> Set task: Copy the listing word for word, from the line containing "Where should I click to: Raise" through the line containing "point(109,181)", with both of those lines included.

Element and text position data
# # #

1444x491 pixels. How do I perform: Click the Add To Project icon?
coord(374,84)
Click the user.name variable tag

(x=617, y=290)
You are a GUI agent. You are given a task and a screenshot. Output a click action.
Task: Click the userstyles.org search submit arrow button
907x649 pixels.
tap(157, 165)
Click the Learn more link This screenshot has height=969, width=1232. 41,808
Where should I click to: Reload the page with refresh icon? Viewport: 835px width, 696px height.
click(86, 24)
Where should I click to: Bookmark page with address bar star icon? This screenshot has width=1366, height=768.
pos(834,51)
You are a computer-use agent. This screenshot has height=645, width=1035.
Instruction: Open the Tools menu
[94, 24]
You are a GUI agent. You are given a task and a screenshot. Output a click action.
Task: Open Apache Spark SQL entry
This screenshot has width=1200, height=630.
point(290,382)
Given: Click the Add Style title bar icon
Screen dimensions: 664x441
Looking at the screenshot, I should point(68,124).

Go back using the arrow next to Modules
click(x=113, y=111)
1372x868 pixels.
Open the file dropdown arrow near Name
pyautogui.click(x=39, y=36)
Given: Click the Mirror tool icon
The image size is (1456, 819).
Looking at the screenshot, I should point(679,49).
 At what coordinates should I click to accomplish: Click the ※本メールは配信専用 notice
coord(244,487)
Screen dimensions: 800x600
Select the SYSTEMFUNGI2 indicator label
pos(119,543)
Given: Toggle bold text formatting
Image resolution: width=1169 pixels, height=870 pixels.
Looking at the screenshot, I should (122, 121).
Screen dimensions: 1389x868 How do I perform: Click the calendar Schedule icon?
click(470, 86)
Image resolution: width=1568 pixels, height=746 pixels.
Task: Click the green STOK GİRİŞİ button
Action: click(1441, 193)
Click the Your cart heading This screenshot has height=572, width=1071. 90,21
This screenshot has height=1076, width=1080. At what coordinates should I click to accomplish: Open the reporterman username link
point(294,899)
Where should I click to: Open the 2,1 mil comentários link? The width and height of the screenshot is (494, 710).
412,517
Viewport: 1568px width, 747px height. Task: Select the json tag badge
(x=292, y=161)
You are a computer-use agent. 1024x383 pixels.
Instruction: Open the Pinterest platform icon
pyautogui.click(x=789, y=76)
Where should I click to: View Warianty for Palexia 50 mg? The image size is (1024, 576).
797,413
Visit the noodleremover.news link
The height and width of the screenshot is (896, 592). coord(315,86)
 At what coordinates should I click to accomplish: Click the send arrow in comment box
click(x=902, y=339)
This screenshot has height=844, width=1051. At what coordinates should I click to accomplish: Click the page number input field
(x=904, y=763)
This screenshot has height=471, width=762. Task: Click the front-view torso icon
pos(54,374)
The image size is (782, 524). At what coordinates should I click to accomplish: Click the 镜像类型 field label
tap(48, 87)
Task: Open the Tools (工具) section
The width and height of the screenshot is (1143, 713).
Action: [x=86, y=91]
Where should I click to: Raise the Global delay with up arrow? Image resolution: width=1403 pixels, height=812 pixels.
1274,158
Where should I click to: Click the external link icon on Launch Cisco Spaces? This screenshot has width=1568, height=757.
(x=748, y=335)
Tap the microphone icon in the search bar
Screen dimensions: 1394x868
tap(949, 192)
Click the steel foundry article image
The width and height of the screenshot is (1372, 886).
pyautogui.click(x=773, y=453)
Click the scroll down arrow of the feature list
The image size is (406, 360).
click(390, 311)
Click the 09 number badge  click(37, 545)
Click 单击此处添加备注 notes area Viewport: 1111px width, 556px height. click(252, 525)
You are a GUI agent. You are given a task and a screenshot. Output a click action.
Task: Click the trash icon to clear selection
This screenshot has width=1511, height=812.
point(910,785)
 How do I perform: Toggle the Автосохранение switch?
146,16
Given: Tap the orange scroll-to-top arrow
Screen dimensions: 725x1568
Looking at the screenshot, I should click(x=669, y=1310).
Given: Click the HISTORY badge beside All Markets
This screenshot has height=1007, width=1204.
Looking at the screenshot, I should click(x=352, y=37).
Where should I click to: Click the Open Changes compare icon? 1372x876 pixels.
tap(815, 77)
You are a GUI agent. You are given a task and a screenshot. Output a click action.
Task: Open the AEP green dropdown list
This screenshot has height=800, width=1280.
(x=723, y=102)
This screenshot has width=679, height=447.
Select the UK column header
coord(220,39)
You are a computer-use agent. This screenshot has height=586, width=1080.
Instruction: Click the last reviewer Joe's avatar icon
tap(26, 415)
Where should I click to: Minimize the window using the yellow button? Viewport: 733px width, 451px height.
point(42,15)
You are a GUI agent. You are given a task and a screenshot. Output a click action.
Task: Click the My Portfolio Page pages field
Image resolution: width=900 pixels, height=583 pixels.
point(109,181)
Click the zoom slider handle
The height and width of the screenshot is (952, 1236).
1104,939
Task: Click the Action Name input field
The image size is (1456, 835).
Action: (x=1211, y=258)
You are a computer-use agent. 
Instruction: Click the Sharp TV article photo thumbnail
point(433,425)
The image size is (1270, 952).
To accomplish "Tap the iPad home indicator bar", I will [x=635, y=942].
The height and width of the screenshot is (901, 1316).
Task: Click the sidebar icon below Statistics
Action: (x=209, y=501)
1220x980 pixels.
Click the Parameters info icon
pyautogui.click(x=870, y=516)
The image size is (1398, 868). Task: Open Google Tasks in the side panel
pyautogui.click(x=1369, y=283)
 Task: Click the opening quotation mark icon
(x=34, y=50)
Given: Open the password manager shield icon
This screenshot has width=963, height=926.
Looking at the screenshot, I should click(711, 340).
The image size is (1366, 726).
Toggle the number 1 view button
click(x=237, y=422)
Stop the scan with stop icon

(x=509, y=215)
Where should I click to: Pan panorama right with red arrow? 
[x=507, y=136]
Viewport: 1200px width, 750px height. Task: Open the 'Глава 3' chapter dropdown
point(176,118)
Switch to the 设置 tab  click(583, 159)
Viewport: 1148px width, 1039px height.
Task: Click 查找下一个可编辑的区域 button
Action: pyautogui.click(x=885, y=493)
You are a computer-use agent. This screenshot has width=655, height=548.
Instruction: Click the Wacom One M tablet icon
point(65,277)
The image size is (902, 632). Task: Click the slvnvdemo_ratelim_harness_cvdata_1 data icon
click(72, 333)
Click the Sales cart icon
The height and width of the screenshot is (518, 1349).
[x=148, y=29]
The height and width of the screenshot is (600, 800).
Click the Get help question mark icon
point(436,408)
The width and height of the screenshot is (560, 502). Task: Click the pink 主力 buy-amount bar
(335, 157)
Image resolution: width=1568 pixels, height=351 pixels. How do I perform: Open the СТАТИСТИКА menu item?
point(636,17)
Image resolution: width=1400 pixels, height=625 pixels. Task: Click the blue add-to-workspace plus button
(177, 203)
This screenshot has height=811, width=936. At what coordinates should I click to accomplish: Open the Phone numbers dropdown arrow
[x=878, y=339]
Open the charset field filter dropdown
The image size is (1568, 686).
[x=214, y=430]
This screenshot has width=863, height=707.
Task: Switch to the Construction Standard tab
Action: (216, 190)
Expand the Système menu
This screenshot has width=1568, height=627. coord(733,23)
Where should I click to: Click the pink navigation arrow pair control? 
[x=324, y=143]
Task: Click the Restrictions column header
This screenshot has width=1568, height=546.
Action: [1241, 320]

# # #

> Solution to this problem:
Where should I click to: Raise the Global delay with up arrow? Image resolution: width=1403 pixels, height=812 pixels.
1274,158
Where should I click to: Click the external link icon on Launch Cisco Spaces? This screenshot has width=1568, height=757.
(x=748, y=335)
Tap the microphone icon in the search bar
Screen dimensions: 1394x868
tap(949, 192)
Click the steel foundry article image
The width and height of the screenshot is (1372, 886).
pyautogui.click(x=773, y=453)
Click the scroll down arrow of the feature list
The image size is (406, 360).
click(390, 311)
Click the 09 number badge  click(37, 545)
Click 单击此处添加备注 notes area Viewport: 1111px width, 556px height. click(252, 525)
You are a GUI agent. You are given a task and a screenshot. Output a click action.
Task: Click the trash icon to clear selection
This screenshot has width=1511, height=812.
point(910,785)
 How do I perform: Toggle the Автосохранение switch?
146,16
Given: Tap the orange scroll-to-top arrow
Screen dimensions: 725x1568
Looking at the screenshot, I should click(x=669, y=1310).
Given: Click the HISTORY badge beside All Markets
This screenshot has height=1007, width=1204.
Looking at the screenshot, I should click(x=352, y=37).
Where should I click to: Click the Open Changes compare icon? 1372x876 pixels.
tap(815, 77)
You are a GUI agent. You are given a task and a screenshot. Output a click action.
Task: Open the AEP green dropdown list
This screenshot has height=800, width=1280.
(x=723, y=102)
This screenshot has width=679, height=447.
Select the UK column header
coord(220,39)
You are a computer-use agent. This screenshot has height=586, width=1080.
Instruction: Click the last reviewer Joe's avatar icon
tap(26, 415)
Where should I click to: Minimize the window using the yellow button? Viewport: 733px width, 451px height.
point(42,15)
You are a GUI agent. You are given a task and a screenshot. Output a click action.
Task: Click the My Portfolio Page pages field
Image resolution: width=900 pixels, height=583 pixels.
point(109,181)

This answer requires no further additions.